[Saved entries]
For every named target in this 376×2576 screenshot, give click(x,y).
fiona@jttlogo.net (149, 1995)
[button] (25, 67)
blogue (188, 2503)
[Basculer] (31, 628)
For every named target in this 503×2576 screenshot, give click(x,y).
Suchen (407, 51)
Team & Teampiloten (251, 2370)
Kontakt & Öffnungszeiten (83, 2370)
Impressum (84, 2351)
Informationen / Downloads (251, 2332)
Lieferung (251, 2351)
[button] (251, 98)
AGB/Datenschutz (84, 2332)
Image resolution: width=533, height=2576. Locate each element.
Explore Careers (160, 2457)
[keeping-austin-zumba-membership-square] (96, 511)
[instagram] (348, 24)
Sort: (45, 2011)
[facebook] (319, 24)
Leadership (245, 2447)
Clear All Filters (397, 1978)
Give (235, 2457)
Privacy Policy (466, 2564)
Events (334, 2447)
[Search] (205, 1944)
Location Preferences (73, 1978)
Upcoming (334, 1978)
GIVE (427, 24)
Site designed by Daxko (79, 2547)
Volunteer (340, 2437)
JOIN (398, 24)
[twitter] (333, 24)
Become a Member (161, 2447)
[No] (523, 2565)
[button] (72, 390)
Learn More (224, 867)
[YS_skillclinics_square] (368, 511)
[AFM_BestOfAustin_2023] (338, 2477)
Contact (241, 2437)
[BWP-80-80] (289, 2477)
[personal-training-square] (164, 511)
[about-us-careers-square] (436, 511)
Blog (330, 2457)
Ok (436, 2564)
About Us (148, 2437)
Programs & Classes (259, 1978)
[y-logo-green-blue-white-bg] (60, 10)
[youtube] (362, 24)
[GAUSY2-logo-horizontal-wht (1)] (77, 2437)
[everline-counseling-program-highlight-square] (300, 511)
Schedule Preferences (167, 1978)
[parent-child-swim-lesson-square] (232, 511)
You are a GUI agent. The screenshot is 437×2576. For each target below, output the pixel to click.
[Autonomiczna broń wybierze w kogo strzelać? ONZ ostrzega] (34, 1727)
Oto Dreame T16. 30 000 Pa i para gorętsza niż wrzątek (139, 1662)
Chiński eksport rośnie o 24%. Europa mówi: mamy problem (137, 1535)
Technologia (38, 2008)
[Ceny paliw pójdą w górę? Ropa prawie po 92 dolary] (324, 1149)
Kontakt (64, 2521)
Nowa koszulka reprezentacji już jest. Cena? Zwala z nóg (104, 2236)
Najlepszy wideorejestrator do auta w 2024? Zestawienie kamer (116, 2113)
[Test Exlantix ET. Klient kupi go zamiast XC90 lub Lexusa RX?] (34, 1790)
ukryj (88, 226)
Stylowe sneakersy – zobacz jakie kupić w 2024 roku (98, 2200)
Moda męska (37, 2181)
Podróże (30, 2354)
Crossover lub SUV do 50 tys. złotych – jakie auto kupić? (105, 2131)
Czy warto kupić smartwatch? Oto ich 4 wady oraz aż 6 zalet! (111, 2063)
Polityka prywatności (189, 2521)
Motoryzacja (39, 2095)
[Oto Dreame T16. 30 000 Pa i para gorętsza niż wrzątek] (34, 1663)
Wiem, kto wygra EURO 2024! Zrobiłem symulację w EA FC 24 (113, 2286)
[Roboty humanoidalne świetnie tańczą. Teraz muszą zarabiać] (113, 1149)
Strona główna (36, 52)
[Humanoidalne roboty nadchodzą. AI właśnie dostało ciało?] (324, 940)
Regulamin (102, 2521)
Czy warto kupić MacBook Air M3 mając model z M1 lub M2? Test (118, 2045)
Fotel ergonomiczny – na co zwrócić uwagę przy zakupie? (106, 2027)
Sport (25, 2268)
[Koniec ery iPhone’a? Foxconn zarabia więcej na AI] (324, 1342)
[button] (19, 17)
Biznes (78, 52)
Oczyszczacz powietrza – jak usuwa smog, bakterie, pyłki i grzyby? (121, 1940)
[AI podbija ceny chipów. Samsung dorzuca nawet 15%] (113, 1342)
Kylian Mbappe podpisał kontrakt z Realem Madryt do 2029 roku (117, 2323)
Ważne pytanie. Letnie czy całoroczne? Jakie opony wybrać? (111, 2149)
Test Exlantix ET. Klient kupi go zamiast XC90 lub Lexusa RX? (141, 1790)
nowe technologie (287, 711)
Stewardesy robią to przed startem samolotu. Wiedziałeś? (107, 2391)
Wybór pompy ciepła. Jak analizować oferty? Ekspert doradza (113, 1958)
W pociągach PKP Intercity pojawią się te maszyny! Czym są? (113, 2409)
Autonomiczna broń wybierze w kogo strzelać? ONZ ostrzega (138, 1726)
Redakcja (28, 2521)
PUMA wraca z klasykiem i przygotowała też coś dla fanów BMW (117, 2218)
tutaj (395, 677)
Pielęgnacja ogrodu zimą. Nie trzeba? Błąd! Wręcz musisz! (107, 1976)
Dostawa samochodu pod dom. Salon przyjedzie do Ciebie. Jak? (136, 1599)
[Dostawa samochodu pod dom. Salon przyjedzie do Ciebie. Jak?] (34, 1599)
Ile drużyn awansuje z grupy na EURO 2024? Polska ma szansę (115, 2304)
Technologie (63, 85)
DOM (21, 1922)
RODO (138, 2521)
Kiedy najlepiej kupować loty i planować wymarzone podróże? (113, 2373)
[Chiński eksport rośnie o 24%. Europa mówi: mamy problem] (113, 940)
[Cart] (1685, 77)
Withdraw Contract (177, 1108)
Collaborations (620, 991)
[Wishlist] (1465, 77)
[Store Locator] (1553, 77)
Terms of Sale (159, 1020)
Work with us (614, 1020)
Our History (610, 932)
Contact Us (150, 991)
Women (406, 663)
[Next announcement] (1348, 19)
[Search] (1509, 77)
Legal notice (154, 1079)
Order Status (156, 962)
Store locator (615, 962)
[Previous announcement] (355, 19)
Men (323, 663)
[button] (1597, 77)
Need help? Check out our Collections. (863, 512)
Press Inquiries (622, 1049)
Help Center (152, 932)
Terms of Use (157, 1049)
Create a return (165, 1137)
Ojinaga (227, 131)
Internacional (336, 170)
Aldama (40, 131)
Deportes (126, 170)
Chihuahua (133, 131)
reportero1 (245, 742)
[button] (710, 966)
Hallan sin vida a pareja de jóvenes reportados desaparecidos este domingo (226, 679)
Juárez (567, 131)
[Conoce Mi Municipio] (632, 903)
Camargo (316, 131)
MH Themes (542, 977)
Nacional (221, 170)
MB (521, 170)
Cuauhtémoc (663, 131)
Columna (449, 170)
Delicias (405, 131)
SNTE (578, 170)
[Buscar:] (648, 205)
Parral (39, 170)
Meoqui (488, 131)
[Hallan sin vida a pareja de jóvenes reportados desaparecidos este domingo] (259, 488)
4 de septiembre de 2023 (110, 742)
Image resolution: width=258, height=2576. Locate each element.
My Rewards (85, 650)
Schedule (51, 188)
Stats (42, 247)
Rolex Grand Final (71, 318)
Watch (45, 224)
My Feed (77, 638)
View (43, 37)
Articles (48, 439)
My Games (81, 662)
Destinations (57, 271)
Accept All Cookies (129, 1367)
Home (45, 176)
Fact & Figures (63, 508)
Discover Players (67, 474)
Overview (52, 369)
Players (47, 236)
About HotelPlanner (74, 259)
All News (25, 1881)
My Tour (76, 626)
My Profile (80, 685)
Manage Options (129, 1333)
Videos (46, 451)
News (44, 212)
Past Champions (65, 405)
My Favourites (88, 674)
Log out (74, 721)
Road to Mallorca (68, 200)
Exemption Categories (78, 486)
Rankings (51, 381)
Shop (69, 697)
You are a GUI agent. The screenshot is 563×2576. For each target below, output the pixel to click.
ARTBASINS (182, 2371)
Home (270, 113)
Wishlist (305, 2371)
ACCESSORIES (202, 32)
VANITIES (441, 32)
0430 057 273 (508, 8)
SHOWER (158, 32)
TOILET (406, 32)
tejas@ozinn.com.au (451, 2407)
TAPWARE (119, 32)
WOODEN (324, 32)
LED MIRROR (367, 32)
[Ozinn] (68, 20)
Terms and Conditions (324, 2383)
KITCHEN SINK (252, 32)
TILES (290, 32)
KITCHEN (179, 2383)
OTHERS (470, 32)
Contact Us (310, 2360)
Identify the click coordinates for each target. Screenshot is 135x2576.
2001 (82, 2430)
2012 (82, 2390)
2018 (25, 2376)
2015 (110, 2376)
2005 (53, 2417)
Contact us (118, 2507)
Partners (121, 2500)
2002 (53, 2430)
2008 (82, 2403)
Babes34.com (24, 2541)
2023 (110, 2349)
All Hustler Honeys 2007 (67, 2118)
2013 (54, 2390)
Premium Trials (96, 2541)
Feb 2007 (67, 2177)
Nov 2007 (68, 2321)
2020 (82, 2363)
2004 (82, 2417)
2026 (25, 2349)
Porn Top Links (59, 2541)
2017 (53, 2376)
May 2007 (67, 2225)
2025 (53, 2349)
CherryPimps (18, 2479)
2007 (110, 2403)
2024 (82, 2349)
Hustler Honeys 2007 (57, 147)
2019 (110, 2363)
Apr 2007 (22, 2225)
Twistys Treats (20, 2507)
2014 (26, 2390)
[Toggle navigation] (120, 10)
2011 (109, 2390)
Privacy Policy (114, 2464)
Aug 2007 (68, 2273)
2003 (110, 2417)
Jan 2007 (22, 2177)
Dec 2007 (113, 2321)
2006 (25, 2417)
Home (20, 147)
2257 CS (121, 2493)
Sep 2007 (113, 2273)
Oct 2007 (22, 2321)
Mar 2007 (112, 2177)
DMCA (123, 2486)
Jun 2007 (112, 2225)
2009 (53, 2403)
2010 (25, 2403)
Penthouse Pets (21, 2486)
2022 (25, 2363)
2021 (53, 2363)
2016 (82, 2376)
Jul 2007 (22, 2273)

- [REQUIREMENT] Every line in the records that holds the word "button" should be copied into the answer.

- [SOLUTION]
[button] (25, 67)
[button] (251, 98)
[button] (72, 390)
[button] (19, 17)
[button] (1597, 77)
[button] (710, 966)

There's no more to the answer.